SUPPLIED PASSAGE:
* * * * * * * * *
Gravesite of one of several Batwa community members killed

Using militarised forces to evict people from their ancestral land to create ‘protected areas’ for conservation tramples on human rights and is never acceptable. It also goes against scientific evidence that demonstrates Indigenous peoples better protect biodiversity, and that the results are even greater where they have security of tenure and control over their traditionally owned territories.

Over the last three years, Batwa people have been assaulted, tortured, raped, and murdered by institutions that are supposed to be protecting the Congo’s rich biodiversity. This violence in Kahuzi-Biega, with similar documented in other sites across Africa, has been perpetuated in the name of “conservation”, despite clear and mounting evidence of indigenous peoples’ care for land around the world when indigenous tenure is recognised.

A report published today by Minority Rights Group exposes the extreme level of violence used by Kahuzi-Biega National Park (PNKB) guards and the Congolese army against the very people on whose land the Park is established and who have effectively preserved the biodiversity of their land for centuries/millennia.

 

“We have no officially recognized home. But we live here in the forest, and it is our home, regardless of whether that is recognized. I don’t care what happens—even if the devil himself crawls out of hell to take our land—we aren’t leaving. This is our home.”

 

Quote from Batwa community member as part of the investigations for the report

The report documents a systemic campaign of violence against the Batwa, aimed at excluding them permanently from their ancestral lands. It also documents the fact that many organisations, including the communities themselves, have been alerting Park authorities, national conservation authorities, and international donors about these abuses ever since they started. These warnings[i] – including from FPP and our partners - have all been ignored or dismissed, and the violence has continued and escalated. In fact, some of the whistleblowing organisations and individuals have subsequently been targeted by security services and subject to false accusations by Kahuzi-Biega staff and national conservation bodies[ii].

A history of injustice

In the mid-1970s, Batwa people were forcibly expelled from their lands to make way for an expanded National Park on the pretext of ‘conservation’.

They were not consulted, they did not give their consent and they have never been compensated for their loss of their ancestral territory. Instead, they have been marginalised, discriminated against, and forced into poverty and landlessness. This is despite the scientific evidence that – globally, including in Africa - lands that are owned and managed by indigenous peoples can protect biodiversity far better than so-called ‘protected areas,’ including those which seek to remove all human settlements and use from the land under an exclusionary vision of wilderness.

The Batwa want to protect their lands and ecosystems and have been willing to negotiate with conservation bodies to do so. Since the 2014 Whakatane dialogues, Batwa communities have sought to engage in dialogues with Park authorities. They have come up with maps and plans detailing how they could be central to caring for their lands. All parties agreed that the land was Batwa land in the first place and that the fundamental challenge for achieving PNKB’s conservation goals was to address this original injustice. 

Community-led conservation

However, conservation authorities made promises that they didn’t keep, and offered solutions that were impossible to realise. In 2018, some community members chose to take the solution into their own hands and simply returned to their ancestral lands. Instead of seeing this as an opportunity to negotiate a new way of managing the land, the Park authorities have responded with increasing violence – culminating in the atrocities documented in today’s report.
* * * * * * * * *
Records held in a dataset

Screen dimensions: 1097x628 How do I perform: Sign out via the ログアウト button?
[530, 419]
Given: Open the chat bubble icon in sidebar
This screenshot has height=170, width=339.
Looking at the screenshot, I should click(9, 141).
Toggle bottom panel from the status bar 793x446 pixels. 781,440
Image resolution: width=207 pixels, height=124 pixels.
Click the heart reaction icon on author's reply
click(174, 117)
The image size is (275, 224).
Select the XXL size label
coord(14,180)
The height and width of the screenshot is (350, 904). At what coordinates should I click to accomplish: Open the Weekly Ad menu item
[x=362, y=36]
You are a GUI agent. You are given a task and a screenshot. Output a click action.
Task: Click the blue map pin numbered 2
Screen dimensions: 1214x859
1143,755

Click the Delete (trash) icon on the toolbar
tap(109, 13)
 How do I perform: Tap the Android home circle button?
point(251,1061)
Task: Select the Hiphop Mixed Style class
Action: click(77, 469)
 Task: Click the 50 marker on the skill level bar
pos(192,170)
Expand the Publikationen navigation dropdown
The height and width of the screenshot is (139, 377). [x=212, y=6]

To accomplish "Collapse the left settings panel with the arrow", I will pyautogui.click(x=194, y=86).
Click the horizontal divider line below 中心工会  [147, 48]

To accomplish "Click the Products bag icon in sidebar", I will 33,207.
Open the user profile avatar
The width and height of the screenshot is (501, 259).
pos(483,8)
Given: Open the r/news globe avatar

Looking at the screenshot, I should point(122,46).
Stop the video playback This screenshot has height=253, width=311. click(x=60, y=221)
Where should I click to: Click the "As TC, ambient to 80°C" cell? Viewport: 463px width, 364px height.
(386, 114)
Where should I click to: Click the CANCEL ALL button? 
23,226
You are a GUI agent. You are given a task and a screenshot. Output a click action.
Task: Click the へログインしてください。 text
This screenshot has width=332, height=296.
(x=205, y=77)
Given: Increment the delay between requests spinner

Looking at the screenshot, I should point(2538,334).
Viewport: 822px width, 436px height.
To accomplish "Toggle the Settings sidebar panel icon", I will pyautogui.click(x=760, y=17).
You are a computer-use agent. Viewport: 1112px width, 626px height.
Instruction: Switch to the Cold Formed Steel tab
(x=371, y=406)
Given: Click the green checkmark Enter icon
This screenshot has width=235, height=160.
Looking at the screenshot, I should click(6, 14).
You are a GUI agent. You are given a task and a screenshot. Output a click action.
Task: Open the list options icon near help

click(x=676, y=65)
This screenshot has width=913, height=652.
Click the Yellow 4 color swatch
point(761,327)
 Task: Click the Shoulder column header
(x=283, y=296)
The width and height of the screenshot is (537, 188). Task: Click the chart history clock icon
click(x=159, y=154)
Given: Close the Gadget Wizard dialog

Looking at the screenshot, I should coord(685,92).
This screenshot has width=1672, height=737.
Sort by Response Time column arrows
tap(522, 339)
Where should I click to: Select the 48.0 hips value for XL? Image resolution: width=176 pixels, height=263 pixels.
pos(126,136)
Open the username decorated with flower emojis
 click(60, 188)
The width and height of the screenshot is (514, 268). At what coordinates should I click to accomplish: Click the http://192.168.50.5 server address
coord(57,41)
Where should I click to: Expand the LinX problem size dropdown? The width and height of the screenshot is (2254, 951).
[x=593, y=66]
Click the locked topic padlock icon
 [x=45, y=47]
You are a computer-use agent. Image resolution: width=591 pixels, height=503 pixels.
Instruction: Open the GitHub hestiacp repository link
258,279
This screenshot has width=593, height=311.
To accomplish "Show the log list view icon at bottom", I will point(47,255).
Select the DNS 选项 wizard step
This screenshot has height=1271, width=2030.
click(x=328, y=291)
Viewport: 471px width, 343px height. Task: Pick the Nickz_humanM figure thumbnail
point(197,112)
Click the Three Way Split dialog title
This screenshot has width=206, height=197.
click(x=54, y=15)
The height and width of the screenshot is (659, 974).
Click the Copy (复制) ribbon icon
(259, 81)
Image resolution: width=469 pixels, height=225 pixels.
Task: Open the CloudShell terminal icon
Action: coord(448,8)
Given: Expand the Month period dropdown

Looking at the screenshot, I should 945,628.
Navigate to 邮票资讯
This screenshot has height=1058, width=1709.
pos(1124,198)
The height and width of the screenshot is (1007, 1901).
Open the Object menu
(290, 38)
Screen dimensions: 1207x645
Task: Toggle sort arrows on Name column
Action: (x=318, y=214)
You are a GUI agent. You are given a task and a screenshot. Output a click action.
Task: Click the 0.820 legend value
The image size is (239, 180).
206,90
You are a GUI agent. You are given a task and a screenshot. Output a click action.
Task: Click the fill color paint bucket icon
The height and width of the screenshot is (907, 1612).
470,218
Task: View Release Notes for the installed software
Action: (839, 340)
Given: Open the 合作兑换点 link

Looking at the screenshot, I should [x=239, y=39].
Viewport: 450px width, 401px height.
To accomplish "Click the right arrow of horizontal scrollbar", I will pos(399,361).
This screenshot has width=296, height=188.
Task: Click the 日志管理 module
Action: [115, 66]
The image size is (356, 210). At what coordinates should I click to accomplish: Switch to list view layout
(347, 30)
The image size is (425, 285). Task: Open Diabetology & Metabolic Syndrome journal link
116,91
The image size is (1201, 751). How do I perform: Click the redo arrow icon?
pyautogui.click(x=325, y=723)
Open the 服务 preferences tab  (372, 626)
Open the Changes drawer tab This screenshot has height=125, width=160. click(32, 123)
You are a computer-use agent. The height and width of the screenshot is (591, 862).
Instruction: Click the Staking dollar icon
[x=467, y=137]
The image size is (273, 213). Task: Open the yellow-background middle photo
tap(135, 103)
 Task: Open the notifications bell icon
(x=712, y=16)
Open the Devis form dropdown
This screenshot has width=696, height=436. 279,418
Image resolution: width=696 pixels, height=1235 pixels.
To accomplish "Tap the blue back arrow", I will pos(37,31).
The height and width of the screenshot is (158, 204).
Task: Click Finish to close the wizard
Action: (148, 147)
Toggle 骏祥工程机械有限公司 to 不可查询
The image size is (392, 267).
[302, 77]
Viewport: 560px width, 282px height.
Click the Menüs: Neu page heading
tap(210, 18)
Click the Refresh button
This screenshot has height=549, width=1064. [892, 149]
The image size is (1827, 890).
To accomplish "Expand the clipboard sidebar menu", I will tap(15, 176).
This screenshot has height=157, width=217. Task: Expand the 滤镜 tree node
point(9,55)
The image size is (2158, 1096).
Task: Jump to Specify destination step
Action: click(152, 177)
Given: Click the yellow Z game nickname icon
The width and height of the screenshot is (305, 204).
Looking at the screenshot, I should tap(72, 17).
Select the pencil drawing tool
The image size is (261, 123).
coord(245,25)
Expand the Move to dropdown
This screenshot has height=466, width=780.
* * * * * * * * *
GIVEN TASK: Can you extend the article on the Batwa and Kahuzi-Biega National Park, picking up right after its final sentence above?

RESULT BELOW:
 

“They lied to us for 30 years. For 30 years we had no home, no place to live. That’s why we decided to return to the forest. After that, we were expelled for the second time. In 2019, the park decided to expel us again. When the time came, every day we could hear the bullets ringing out’

 

Quote from Batwa community member as part of the investigations for the report

The situation in DRC is extreme. Powerful economic and political interests vie to have clandestine access to the rich resources inside Kahuzi-Biega. This climate of violence and fear is only exacerbated by the human rights abuses documented in this report. Paramilitary conservation bodies have proved themselves utterly ineffective in dealing with powerful interests. Instead, they focus on victimising the already marginalised Batwa rather than allying with them.

 

“We are prepared to die in the Park, because outside life is impossible”

 

Quote from a Batwa community member at a meeting held with FPP on February 25th

In response to MRG’s report, the Wildlife Conservation Society (WCS) publicly said that they will work to create ’concrete and creative solutions on-the-ground in DRC.’ Since 2018, many organisations have repeatedly contacted WCS to highlight abuses taking place in the park, and yet this is the first time they are taking a public position. It is crucial that their public words are backed by rights-based action on the ground.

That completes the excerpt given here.